Question

When I was trying to compile squid by hand on a RHEL 5.5 server, run configure and got

configure: WARNING: Eep!  Cannot find epoll, kqueue, /dev/poll, poll or select!
configure: WARNING: Will try select and hope for the best.
configure: Using select for the IO loop.

Looks like the kernel is not configured with CONFIG_EPOLL. So I tried to compile this example epoll program to check whether it works.

On my gentoo box (which CONFIG_EPOLL is enabled.), it's compiled without any problem.

On the server, I got

/tmp/cc8PhJh0.o: In function 'main':
epoll-exmaple.c:(.text+0x262): undefined reference to 'epoll_create1'
collect2: ld returned 1 exit status

We all know for c program compiler looks for the definitions in *.h files and linker links them with *.so files.

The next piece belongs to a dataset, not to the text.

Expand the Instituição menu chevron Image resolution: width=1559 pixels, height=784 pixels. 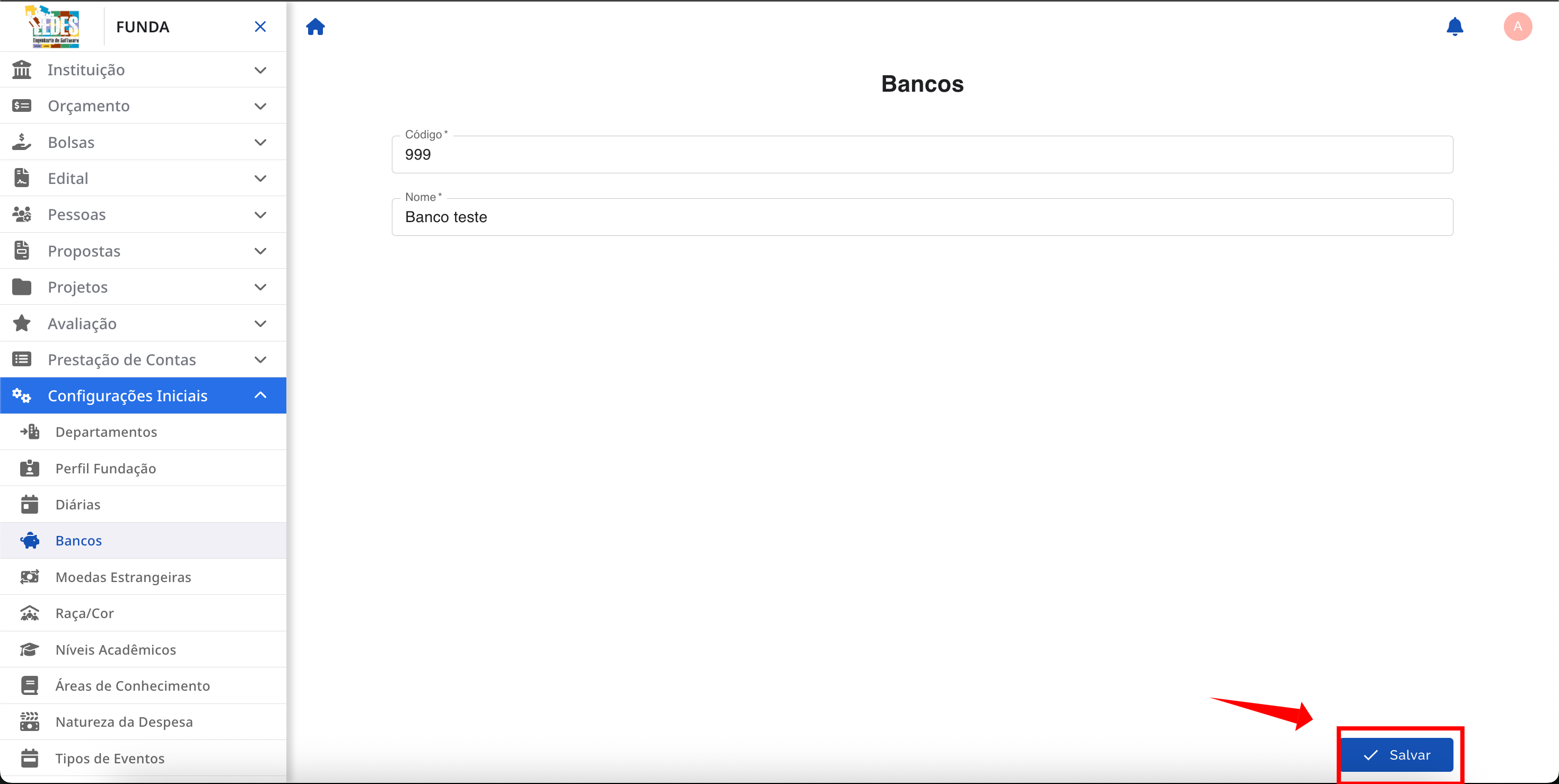[260, 70]
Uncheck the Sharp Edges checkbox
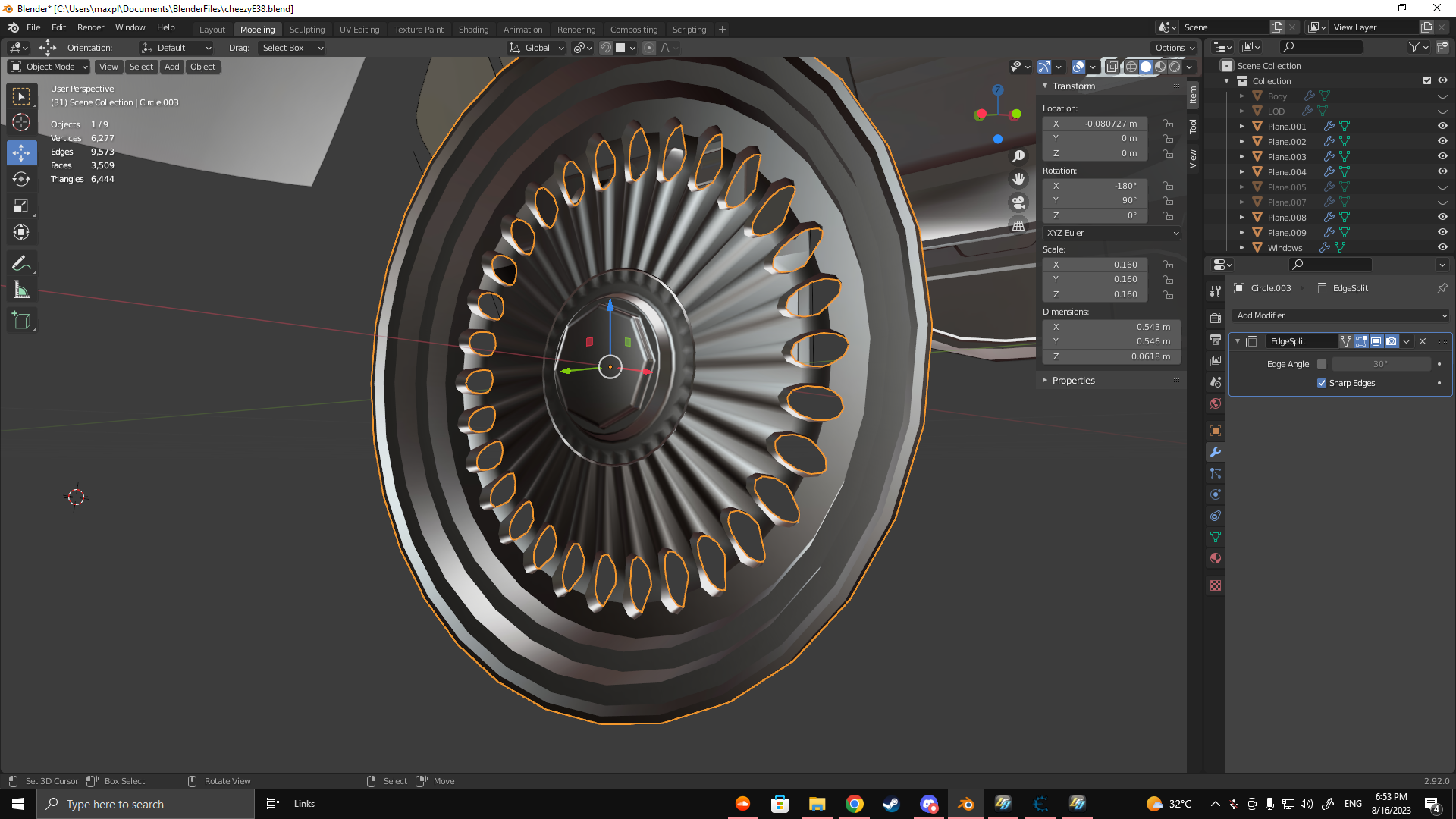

My questions is, epoll_create1 is a system call to kernel. Which file exactly does linker search to locate the implementation to that system call?

Thanks.

Was it helpful?

Solution

It looks in the system C library (normally; a small handful of system calls are in other special libraries like librt). The C library provides a C API for userspace programs that handles making the system call for you. Sometimes this can be a very thin wrapper around the system call that just takes care of setting up and returning the arguments, but more frequently it has various glue that you don't want to have to worry about, such as differences in data sizes between userspace and the kernel, differences in implementation for the different architectures, backward or forward compatibility for changes in the kernel system call API, and so forth.

% readelf -s /lib/i386-linux-gnu/libc.so.6 | grep epoll_create1
  1837: 000d5280    52 FUNC    GLOBAL DEFAULT   12 epoll_create1@@GLIBC_2.9

If you look at the C library as above, you can see the C function that the linker is linking code against.